After the Supreme Court delayed consideration of Donald Trump’s immunity claim until April, some liberals directed considerable outrage not just at the court, but also at a member of President Joe Biden’s Cabinet. Such attacks act as if the delay were Attorney General Merrick Garland’s fault instead of justices like Clarence Thomas. These criticisms are misplaced. The Justice Department, before and after Garland’s delayed confirmation, started investigating key figures in the election interference case against Trump in 2021. And accusations of delay ignore the real-world obstacles that special counsel Jack Smith, his team and their predecessors had to navigate carefully — lest the whole case fall apart in court.
The department took overt investigative steps against three of the six alleged co-conspirators identified in Trump’s Jan. 6 indictment in 2021, long before Garland appointed Smith to the case. Days after a New York Times report on Jeffrey Clark’s role in Jan. 6, on Jan. 25, 2021, Justice Department Inspector General Michael Horowitz announced an investigation into “whether any former or current DOJ official engaged in an improper attempt to have DOJ seek to alter the outcome of the 2020 Presidential Election.” The IG investigators remained involved when FBI agents seized Clark’s phone June 23, 2022. The department had already, a month earlier, obtained a warrant for one of Clark’s private email accounts and would obtain a second one the following day. The August 2023 indictment of Trump describes Clark as co-conspirator 4.

# Data extract

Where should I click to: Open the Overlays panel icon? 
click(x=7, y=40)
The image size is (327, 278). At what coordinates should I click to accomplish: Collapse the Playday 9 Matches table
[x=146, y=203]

# Problem requirements
Using the text on the Justice Department's investigation of Trump, decide whether each statement agrees with it. Answer yes or no for each, and quote the deciding words of the text. (a) The department began investigating key figures in the election interference case in 2021. (b) FBI agents seized Clark's phone in January 2021. (c) The August 2023 indictment of Trump identifies Clark as co-conspirator 4.

# Solution to this exercise
(a) Yes: "started investigating key figures in the election interference case against Trump in 2021."
(b) No: "FBI agents seized Clark’s phone June 23, 2022."
(c) Yes: "The August 2023 indictment of Trump describes Clark as co-conspirator 4."